(Data records)
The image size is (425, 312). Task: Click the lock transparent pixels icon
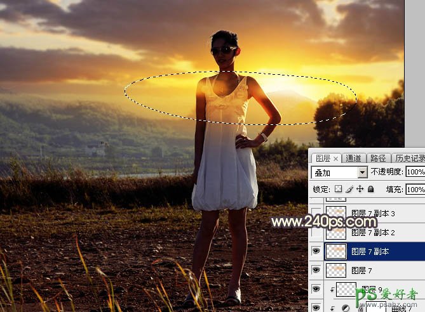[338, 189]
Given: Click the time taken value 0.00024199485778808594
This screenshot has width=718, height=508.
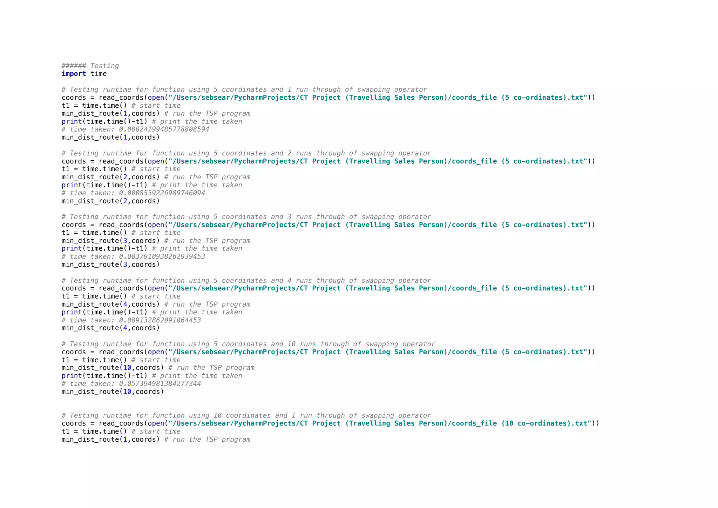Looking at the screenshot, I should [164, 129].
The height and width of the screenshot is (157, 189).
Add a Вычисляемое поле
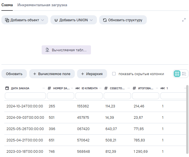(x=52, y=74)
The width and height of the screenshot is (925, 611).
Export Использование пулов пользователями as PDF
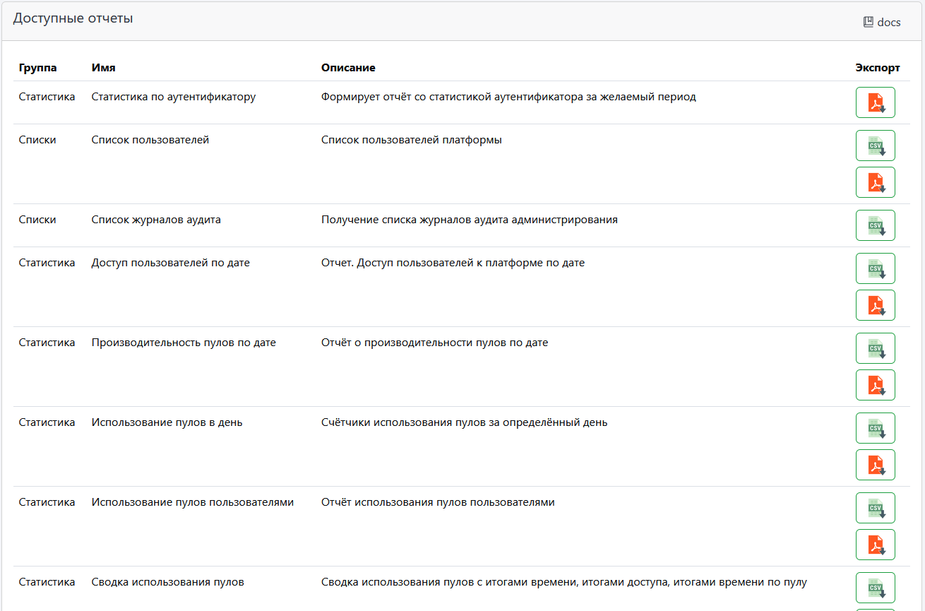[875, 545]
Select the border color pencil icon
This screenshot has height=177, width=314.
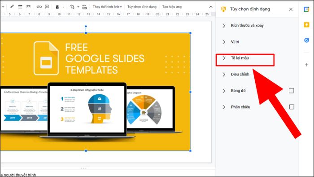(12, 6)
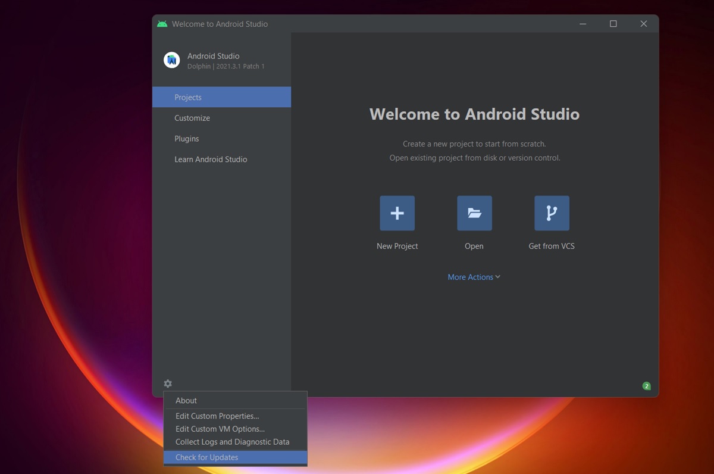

◆ TASK DIRECTIONS ◆
With the pictures left out, return each entry exactly as written.

◆ EXERCISE OUTPUT ◆
The image size is (425, 312). Task: Click the lock transparent pixels icon
[338, 189]
Given: Click the time taken value 0.00024199485778808594
This screenshot has width=718, height=508.
Looking at the screenshot, I should [164, 129].
The height and width of the screenshot is (157, 189).
Add a Вычисляемое поле
(x=52, y=74)
The width and height of the screenshot is (925, 611).
Export Использование пулов пользователями as PDF
[875, 545]
Select the border color pencil icon
This screenshot has height=177, width=314.
(12, 6)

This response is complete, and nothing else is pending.